• [What you are asked to do]: What lines of the data hold the string "agent"? Copy them all.
━━ Entries supplied ━━
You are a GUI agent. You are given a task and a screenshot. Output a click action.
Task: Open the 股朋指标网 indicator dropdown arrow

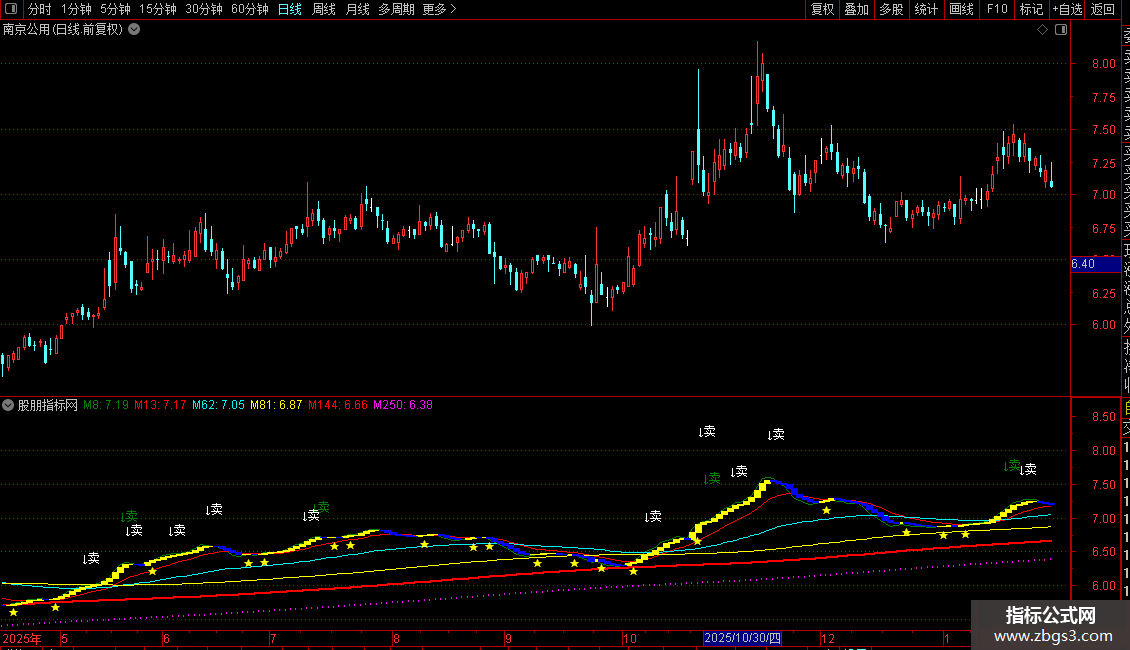pos(9,405)
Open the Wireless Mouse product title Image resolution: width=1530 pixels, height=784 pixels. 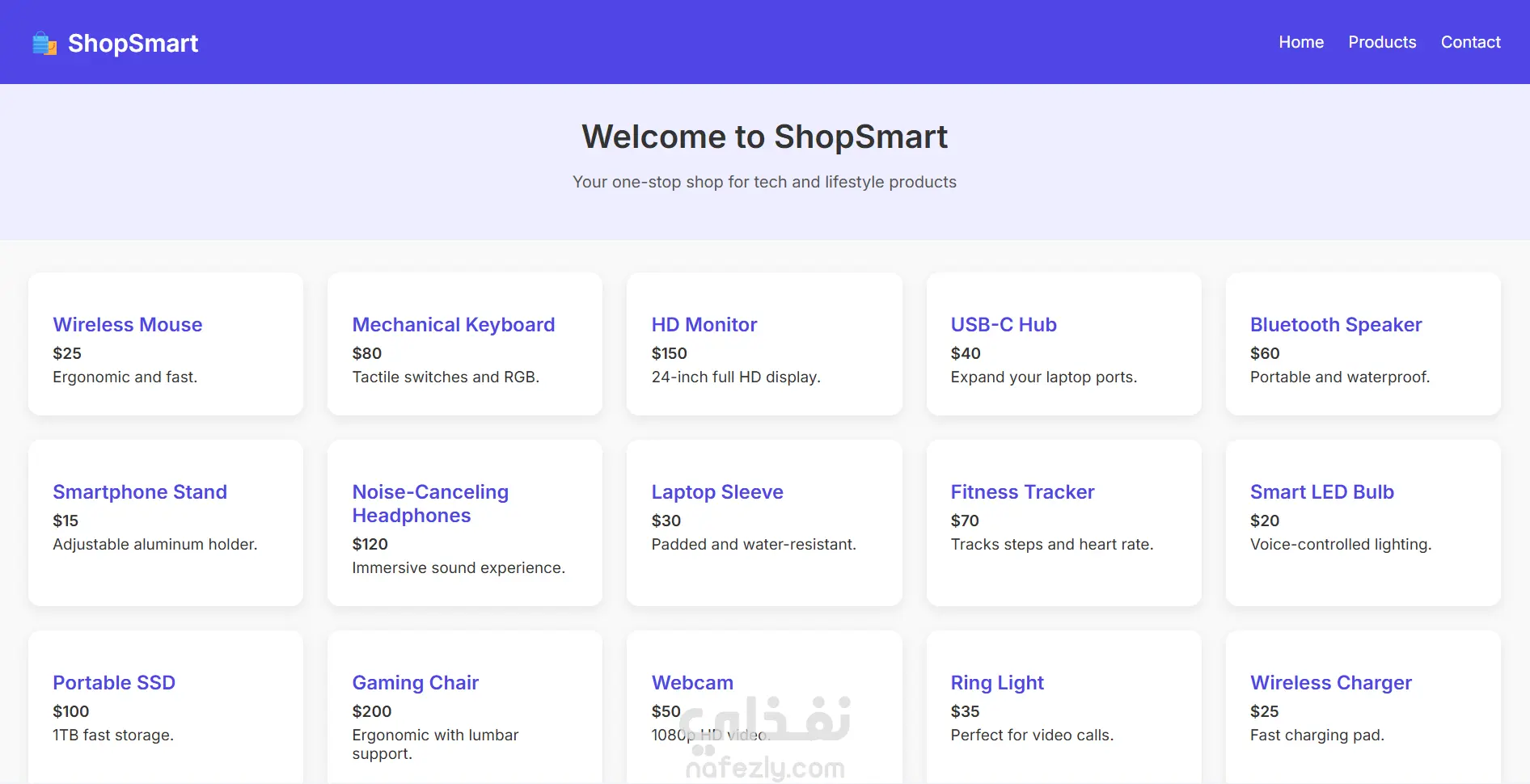point(127,325)
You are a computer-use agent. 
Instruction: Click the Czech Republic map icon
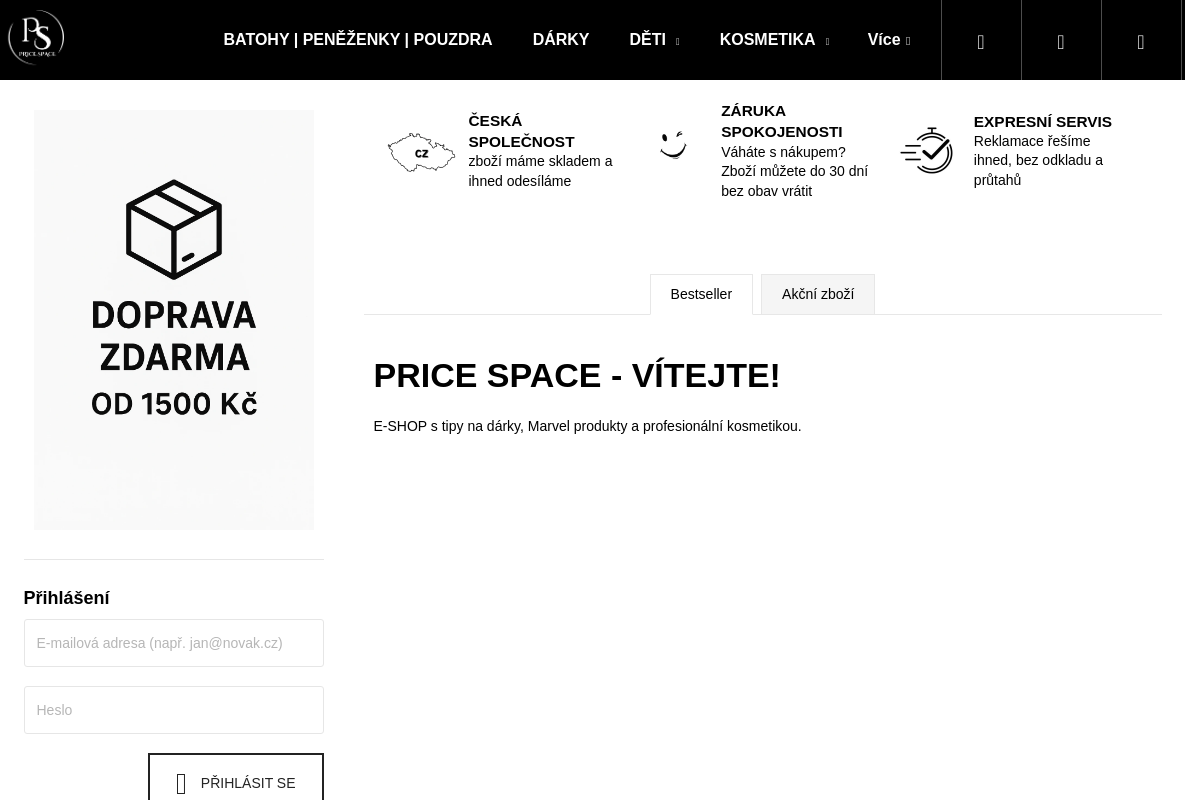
━━━
• [Output for this exercise]:
You are a GUI agent. You are given a task and a screenshot. Output a click action.
You are a computer-use agent. 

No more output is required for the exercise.